Through advocacy, education, and counseling, teen immigrants connected to Bridges from Borders are exposed to community-based tools that build confidence, provide a sense of belonging, and empower them to learn and grow on their journey toward mental wellbeing. As immigrants living in Western New York, these teens have some things in common; however, the intersection of their ethnicity, race, gender, class, and more makes their experiences, challenges, and fears unique.
Yan Liu, the founder of Bridges from Borders (BFB), believes some of the difficulties immigrant youth experience stem from a belief that they must constantly prove themselves to others, which can lead to chronic stress. Liu wants the immigrant community to know that being yourself is good enough.
“I did not have an identity crisis before I immigrated to the U.S. from China. Even when I frequently traveled to the U.S., I knew who I was; but when I came to the U.S. as an immigrant, I felt like I was nothing but the terms and labels associated with where I was originally from,” Liu said. “I had to prove that I was somebody and re-evaluate what it meant to be somebody on my own terms, not what society dictated.”
BFB provides support to the community at the intersection of mental health and racial/ethnic identity. BFB empowers young immigrants by encouraging them to embrace who they are, find comfort in new environments, and understand that true strength comes from being their authentic selves. BFB works with participants to bridge the gap between their native culture and American culture to help them carve out a path for themselves to self-fulfillment and mental wellbeing.
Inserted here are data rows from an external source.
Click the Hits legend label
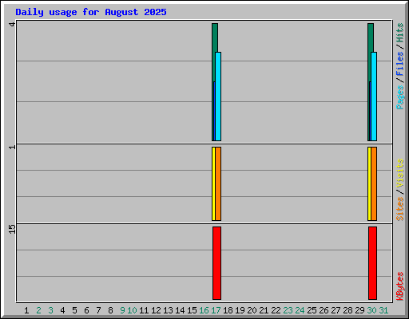The width and height of the screenshot is (409, 319). click(400, 33)
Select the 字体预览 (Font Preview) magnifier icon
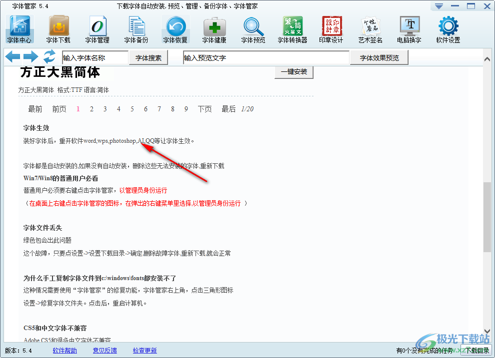This screenshot has height=358, width=495. pyautogui.click(x=253, y=28)
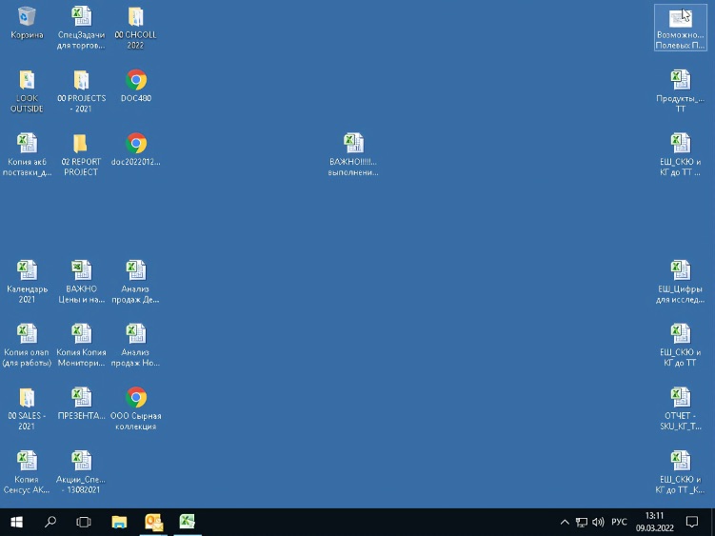Select the ЕШ_Цифры для исслед... Excel file

(680, 271)
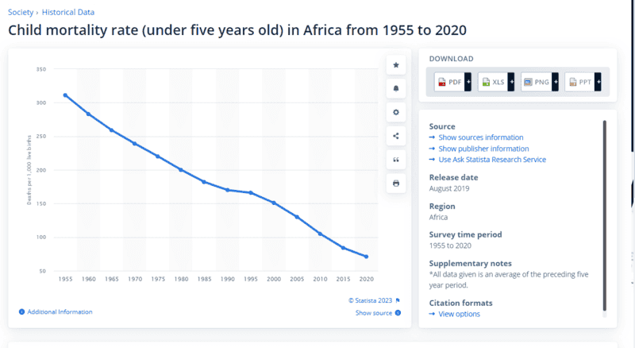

The intersectional lens that BFB brings to their work is critical to supporting people from a culturally relevant perspective, something that the Tower Foundation is paying more attention to in recent years. “We were thrilled when we first met with Bridges from Borders,” says Tracy Sawicki, Executive Director at the Tower Foundation, “because we knew what a gap in the service landscape this organization was filling. We know how important it is for people to be supported in ways that are culturally familiar to them.” Over the past two years, the Foundation has supported a number of BFB projects, including their Mental Health Ambassadors program and their #OneWorld program, that supports and advocates for people with disabilities who are also from the immigrant community.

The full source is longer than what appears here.